**EXTRACTED DATA**
* * * * *

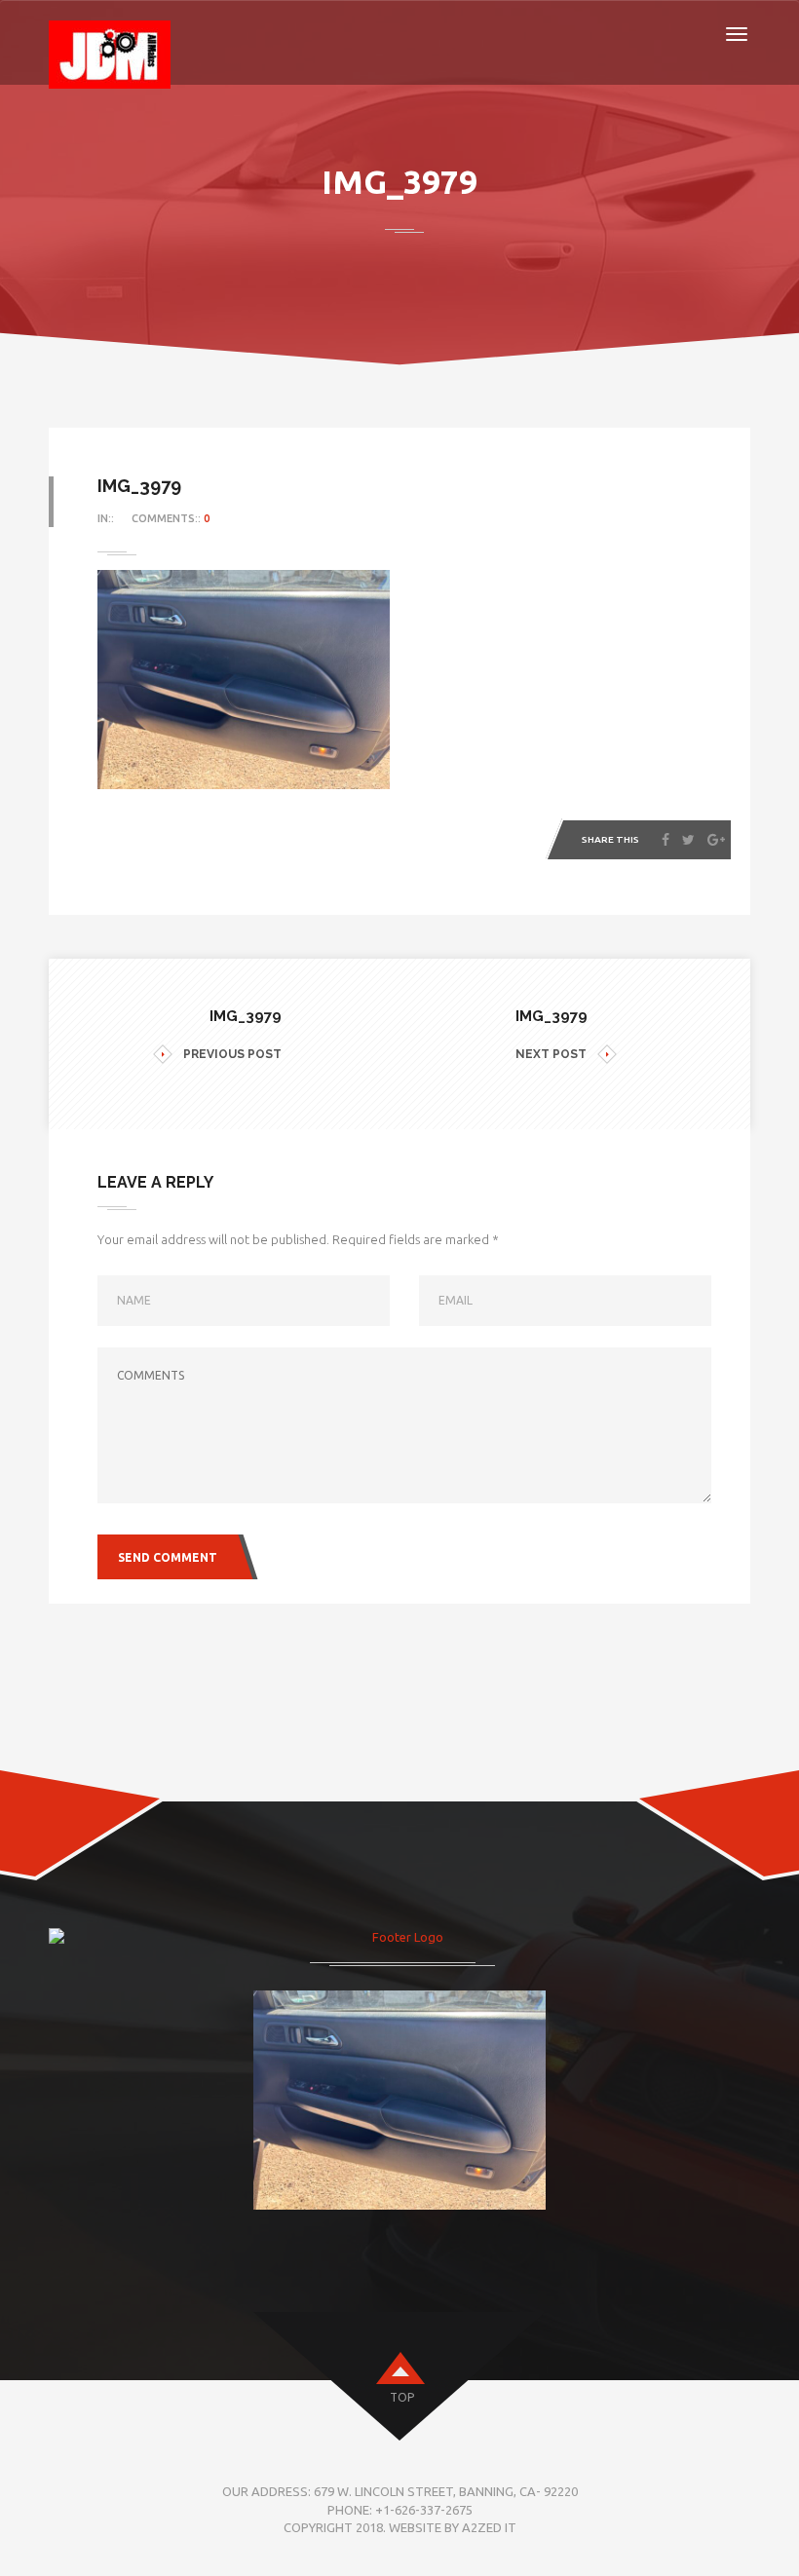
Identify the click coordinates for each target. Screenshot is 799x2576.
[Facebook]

* * * * *

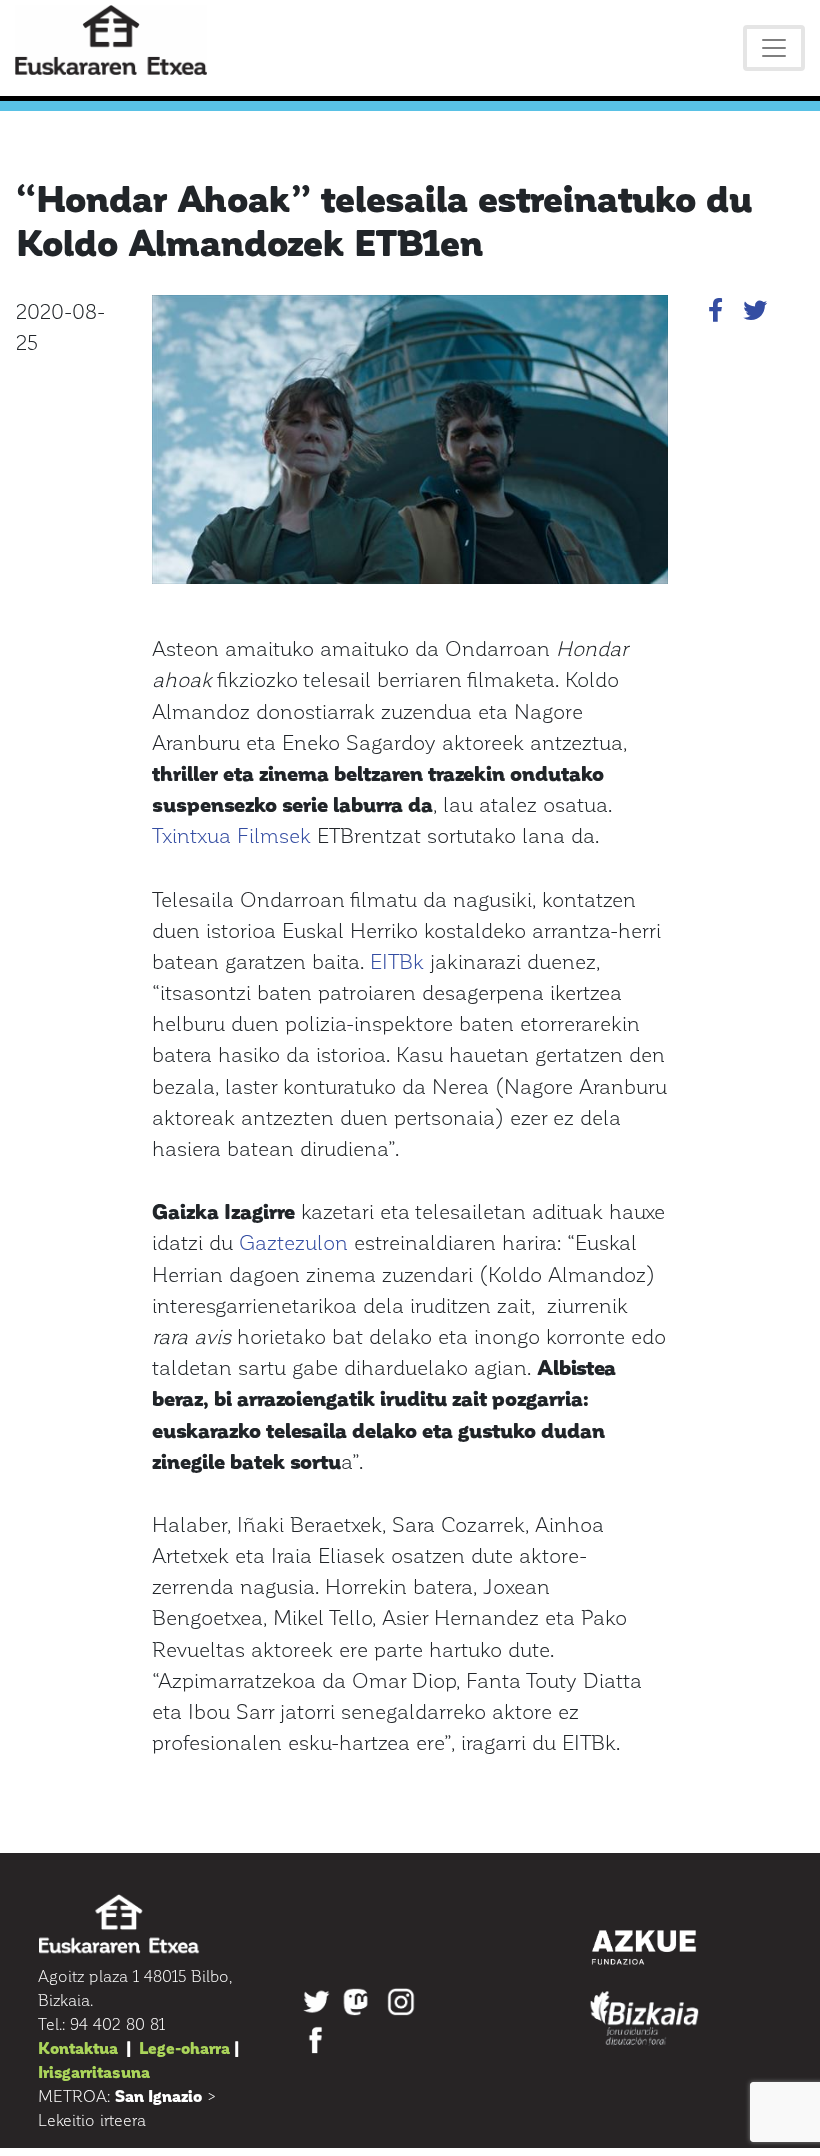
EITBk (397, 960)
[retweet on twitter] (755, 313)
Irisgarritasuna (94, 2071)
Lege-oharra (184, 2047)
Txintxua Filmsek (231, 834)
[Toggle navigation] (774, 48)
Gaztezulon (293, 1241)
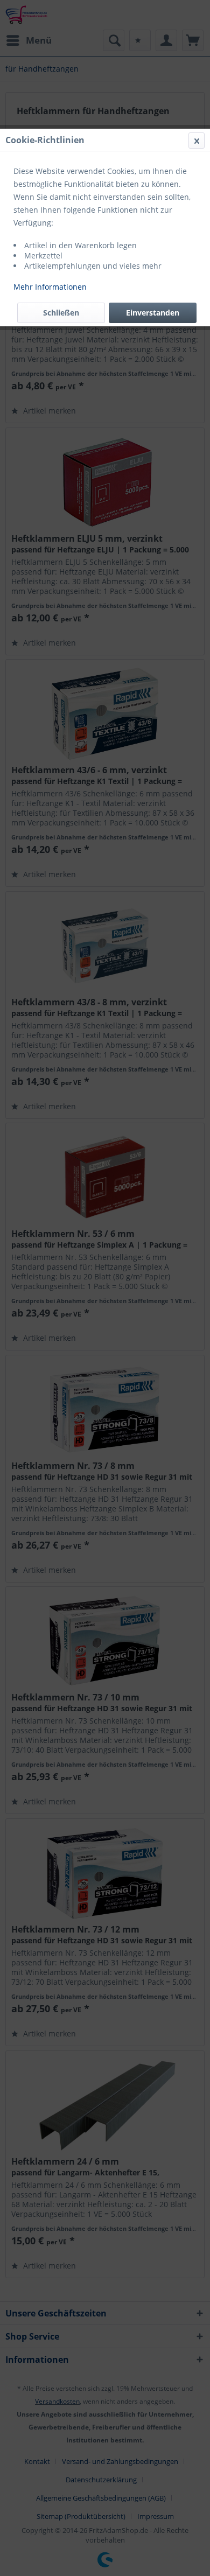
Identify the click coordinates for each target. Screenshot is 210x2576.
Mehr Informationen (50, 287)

* * * * *

**TASK INSTRUCTIONS**
Print the line above containing "Txintxua Filmsek (231, 834)", the line containing "Mehr Informationen (50, 287)", and everything between them, exactly as written. Pictures stay out.

**RESPONSE TO THIS TASK**
Txintxua Filmsek (231, 834)
[Toggle navigation] (774, 48)
Gaztezulon (293, 1241)
Identify the click coordinates for each target. Screenshot is 210x2576.
Mehr Informationen (50, 287)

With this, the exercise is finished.